This paper argues that the Square Kilometre Array (SKA) telescopes, once operational, will dramatically expand the known population of radio pulsars in Galactic globular clusters. The authors note that globular clusters are extraordinarily efficient pulsar factories — producing roughly a thousand times more pulsars per unit stellar mass than the Galactic field — yet only 345 have been found across 45 clusters, with the vast majority of clusters still unsearched at adequate sensitivity. Because globular clusters subtend tiny areas on the sky (about one square degree total for all known clusters combined), targeted searches with SKA-MID and SKA-LOW require only a handful of tied-array beams rather than the hundreds of thousands needed for all-sky surveys. This makes globular cluster pulsar searches an ideal early-science program that can run during telescope commissioning, before full survey capability is available. The paper presents two prediction tracks: a conservative one based on comparing SKA sensitivity to current best searches (FAST and MeerKAT), which forecasts 150–300 new pulsars in clusters already known to host pulsars, and an optimistic one using the empirical scaling relation N = Gamma^0.7 between pulsar content and stellar encounter rate, which yields up to roughly 1700 detectable pulsars across all Galactic globular clusters visible to SKA. The authors further argue that this population expansion will enable tests of gravity theories, constraints on the neutron star equation of state, measurements of cluster potentials and intra-cluster gas, and the discovery of exotic systems such as pulsar–black hole binaries, double neutron star systems with large misaligned spins, and possibly sub-millisecond pulsars.

Core claim

The central quantitative claim is that SKA-MID, even in its partial AA* configuration available during early commissioning, will discover dozens to hundreds of new globular cluster pulsars, with the full AA4 configuration potentially more than doubling the current known population of 345. The optimistic scenario, grounded in the empirical correlation N = Gamma^0.7 relating pulsar content to the two-body encounter rate, predicts up to approximately 1700 detectable pulsars across all Galactic globular clusters visible to SKA telescopes.

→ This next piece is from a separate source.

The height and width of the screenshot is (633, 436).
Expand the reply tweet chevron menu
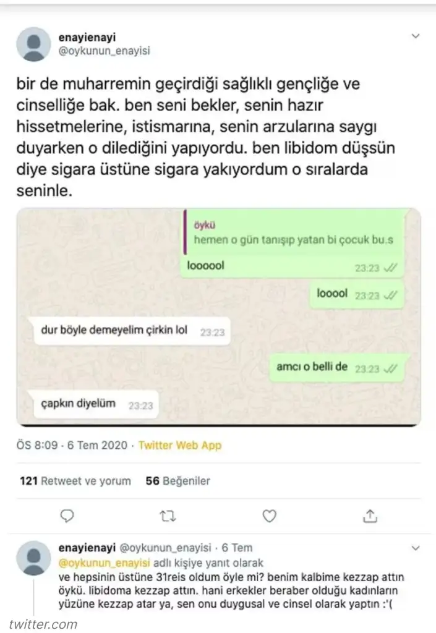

The paper also establishes that the total sky area to be searched is only about one square degree, making this the most efficient pulsar discovery program per-

What carries the argument

The prediction rests on two independent estimation methods. The first uses the scaling relation N = Gamma^0.7 from Hui et al. (2010), where Gamma is the two-body encounter rate of a globular cluster, to estimate total pulsar content across all 157 known Galactic clusters, combined with a log-normal pulsar luminosity function to determine what fraction falls within SKA sensitivity. The second method compares the SKA-MID flux density limits to those achieved by the current best telescopes (FAST and MeerKAT) for each cluster, computing a luminosity-function growth factor Gamma_LF that quantifies how much deeper SKA probes. Both methods converge on the conclusion that SKA will substantially grow

If this is right

  • If the optimistic prediction of ~1700 detectable pulsars holds, the sample would be large enough to systematically test whether the N = Gamma^0.7 scaling relation holds across clusters with very different properties, potentially revealing which cluster parameters most directly govern pulsar retention.
  • A doubling or tripling of the known population would likely yield the first confirmed pulsar–black hole binary (building on the PSR J0514-4002E candidate), enabling tests of gravity theories in regimes inaccessible from the Galactic field.
  • The discovery of ultra-fast rotators beyond the current 716 Hz record would place direct constraints on the neutron star equation of state, particularly if masses can be measured.
  • Differential dispersion and rotation measures from many pulsars within the same cluster would map intra-cluster gas and magnetic fields at unprecedented detail, testing the hypothesis that neutron star winds strip gas from globular clusters.
  • The archival search-mode data strategy proposed (~700 TB long-term storage) would enable re-analysis with future algorithms, potentially extracting pulsars too faint or too accelerated for current search techniques.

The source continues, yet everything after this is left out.